[Saved entries]
>>

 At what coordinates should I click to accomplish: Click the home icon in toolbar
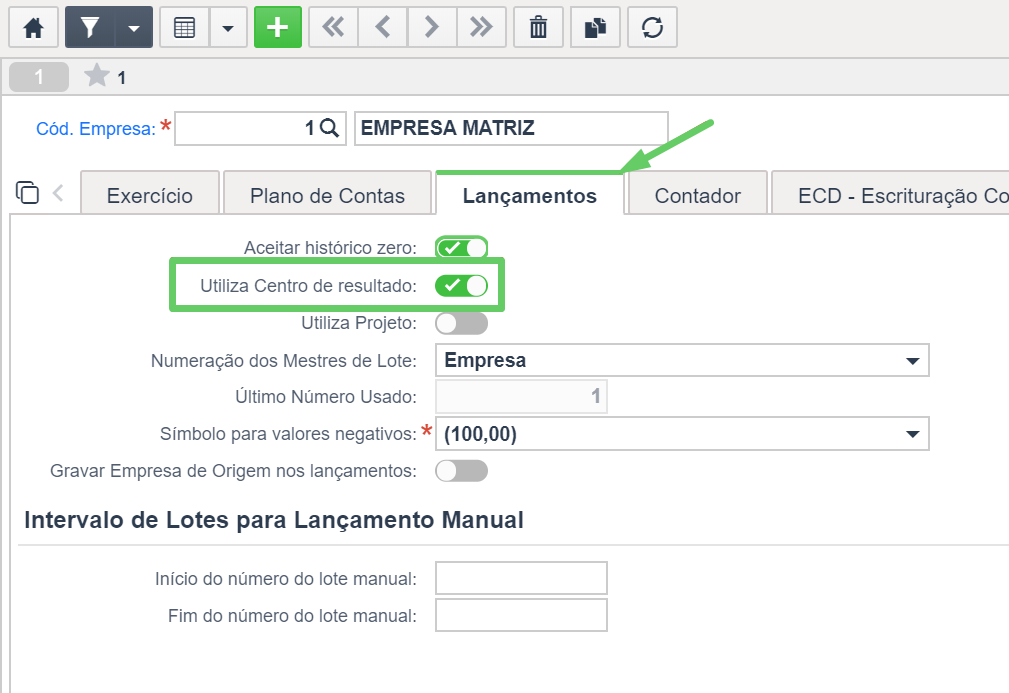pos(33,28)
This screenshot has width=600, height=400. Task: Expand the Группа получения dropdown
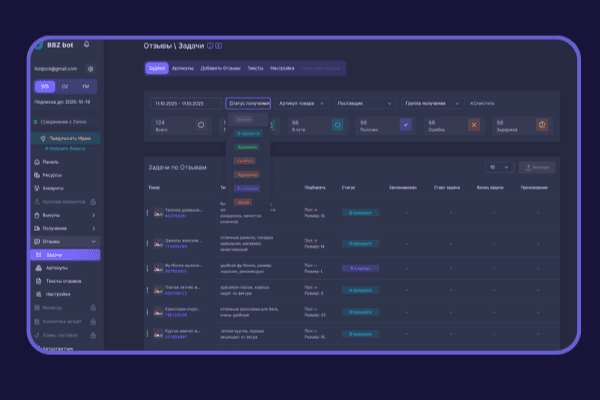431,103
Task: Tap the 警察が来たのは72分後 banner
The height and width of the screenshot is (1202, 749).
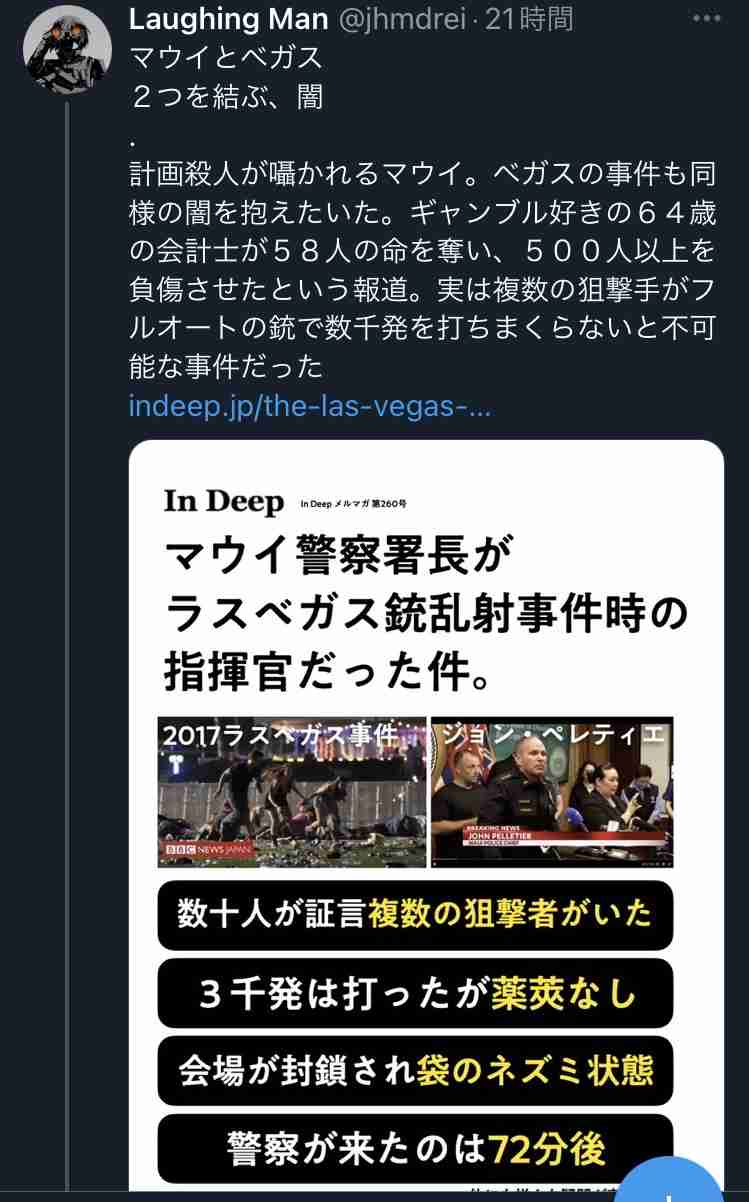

<<
>>

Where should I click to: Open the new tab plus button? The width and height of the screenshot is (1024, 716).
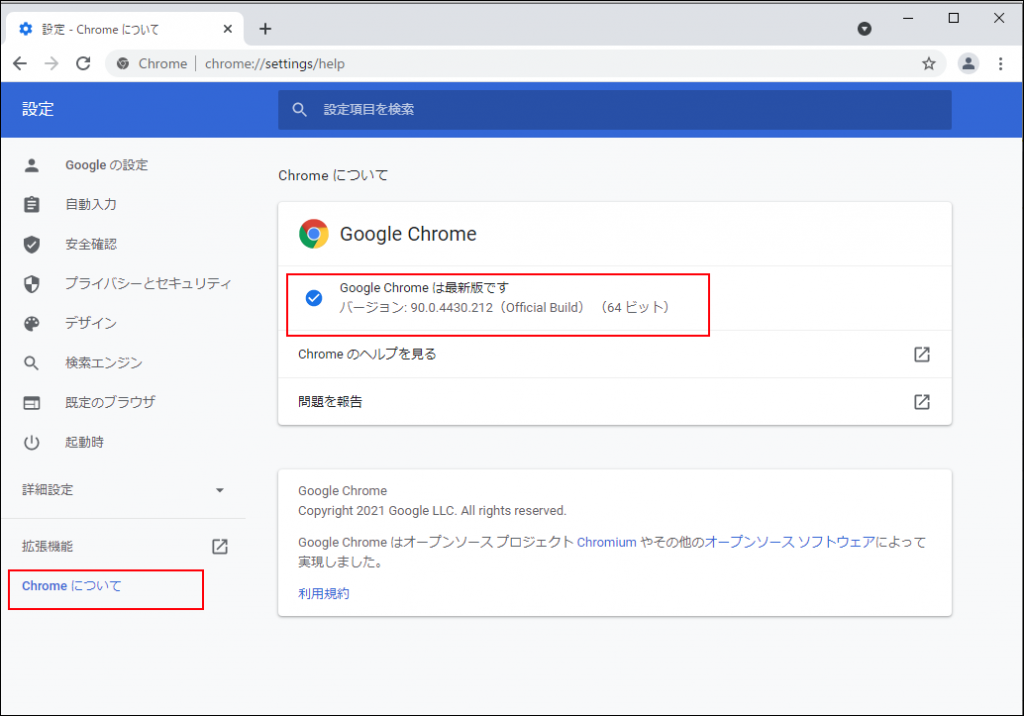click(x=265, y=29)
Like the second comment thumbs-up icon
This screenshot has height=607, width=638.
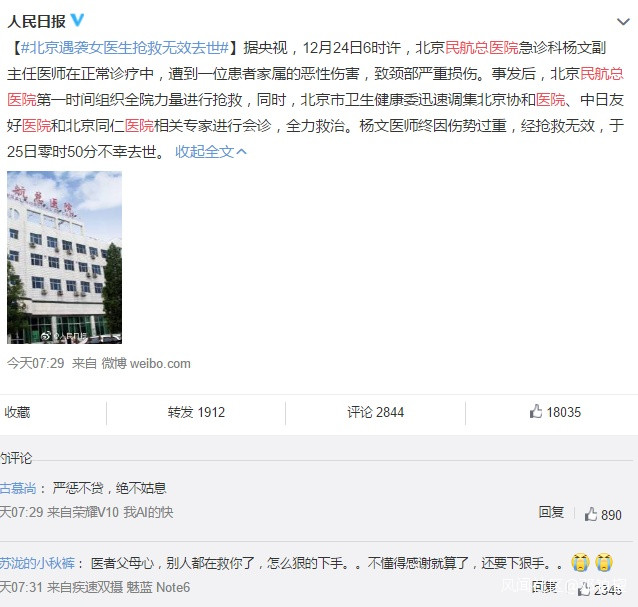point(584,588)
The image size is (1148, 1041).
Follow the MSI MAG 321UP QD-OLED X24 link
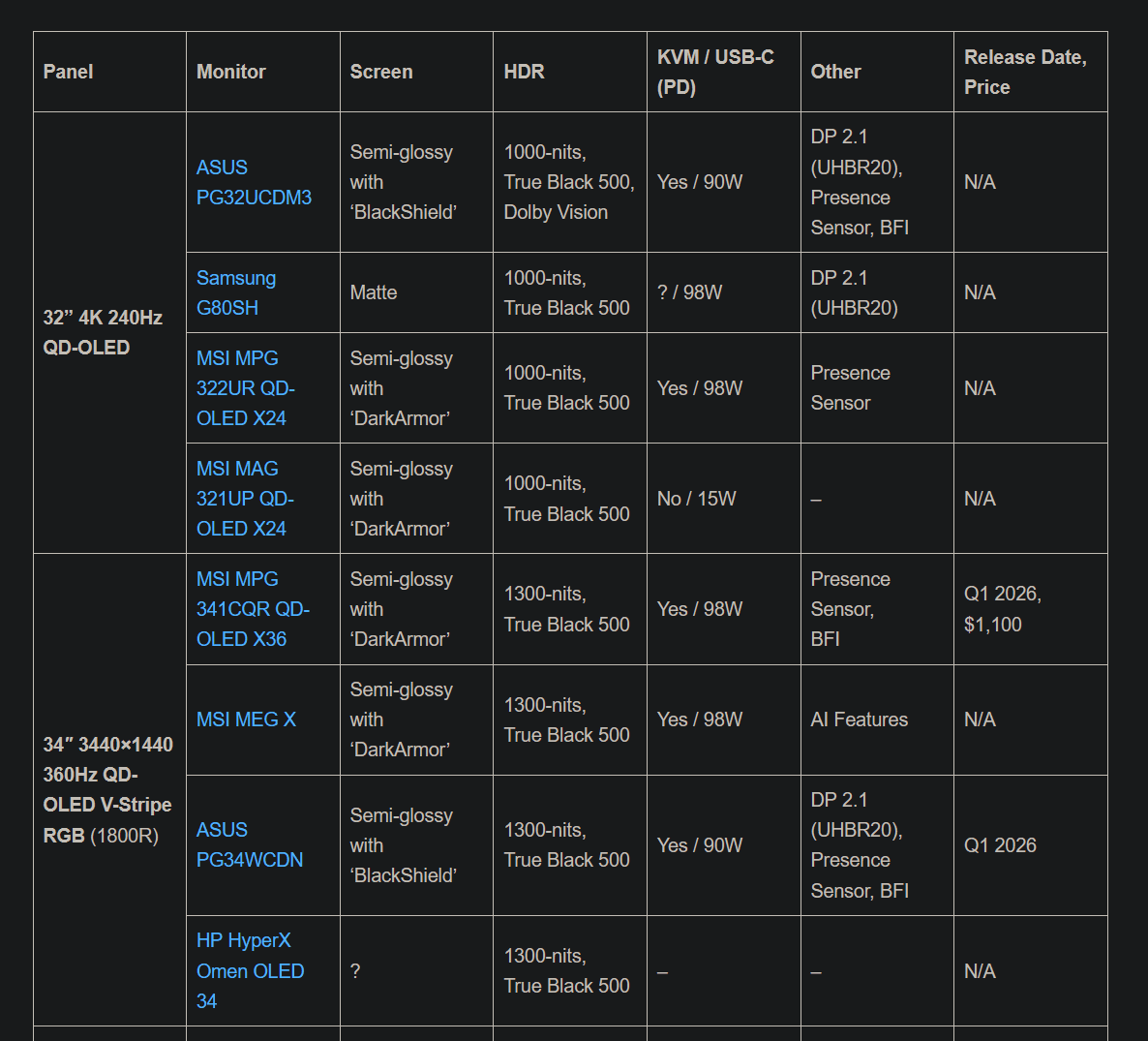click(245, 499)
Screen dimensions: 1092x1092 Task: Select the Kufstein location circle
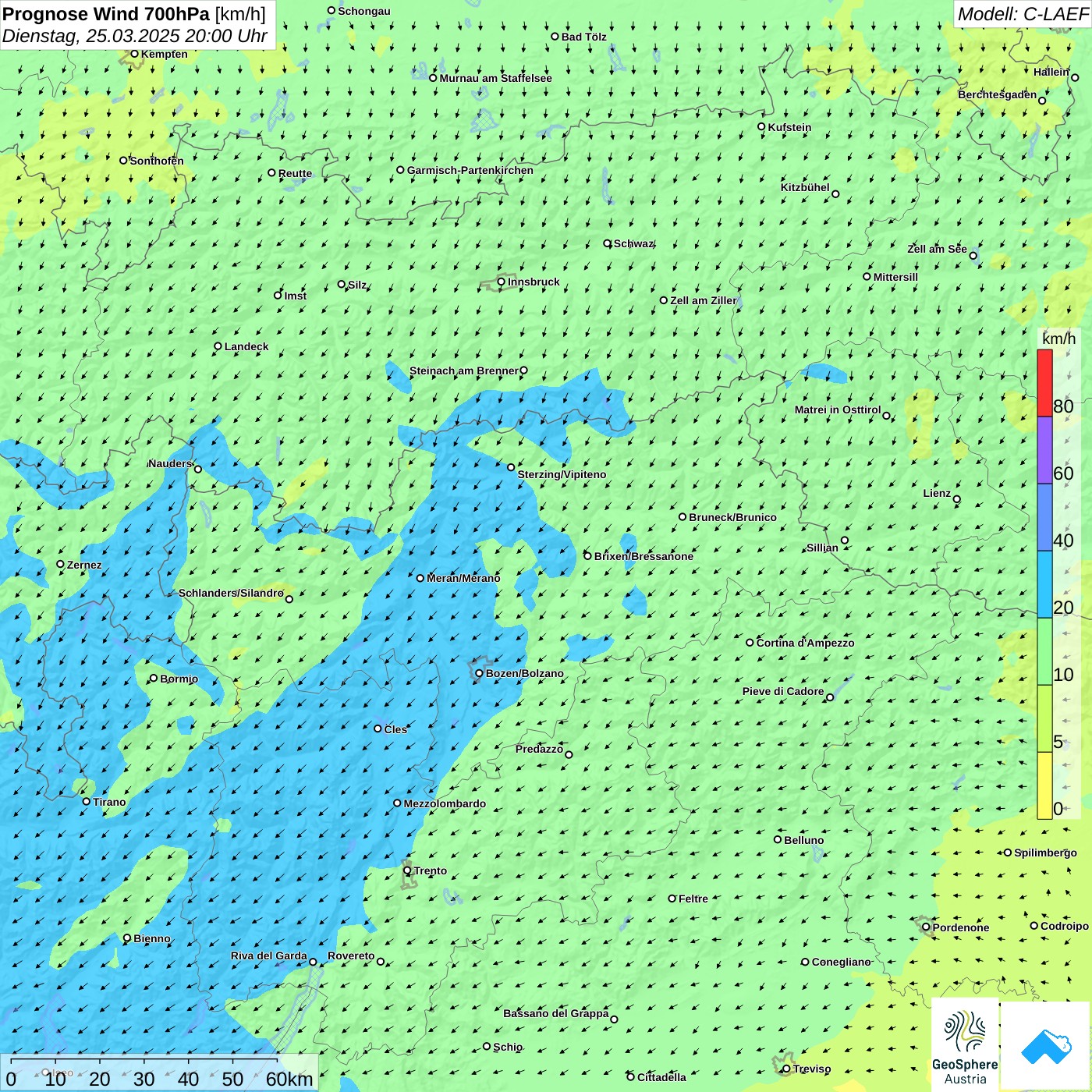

<<

• What is needed: Every line above between the one containing "At what coordinates" and the one containing "The height and", those two included, is to be printed exactly. No pictures go into the copy.

• Solved exercise:
 At what coordinates should I click to accomplish: Click the home icon in toolbar
pos(33,28)
This screenshot has width=600, height=400. Task: Expand the Группа получения dropdown
431,103
Task: Tap the 警察が来たのは72分後 banner
The height and width of the screenshot is (1202, 749).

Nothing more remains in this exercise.